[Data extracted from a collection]

= = =

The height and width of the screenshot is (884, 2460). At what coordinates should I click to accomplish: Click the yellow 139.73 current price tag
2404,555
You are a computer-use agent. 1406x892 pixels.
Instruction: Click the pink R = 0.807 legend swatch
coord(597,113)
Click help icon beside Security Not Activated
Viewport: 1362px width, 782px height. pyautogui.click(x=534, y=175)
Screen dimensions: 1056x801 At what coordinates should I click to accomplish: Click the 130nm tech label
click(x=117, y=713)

= = =

* Task goal: An exact copy of every record is required here.

* Exercise answer:
The height and width of the screenshot is (884, 2460). At what coordinates should I click to accomplish: Click the yellow 139.73 current price tag
2404,555
You are a computer-use agent. 1406x892 pixels.
Instruction: Click the pink R = 0.807 legend swatch
coord(597,113)
Click help icon beside Security Not Activated
Viewport: 1362px width, 782px height. pyautogui.click(x=534, y=175)
Screen dimensions: 1056x801 At what coordinates should I click to accomplish: Click the 130nm tech label
click(x=117, y=713)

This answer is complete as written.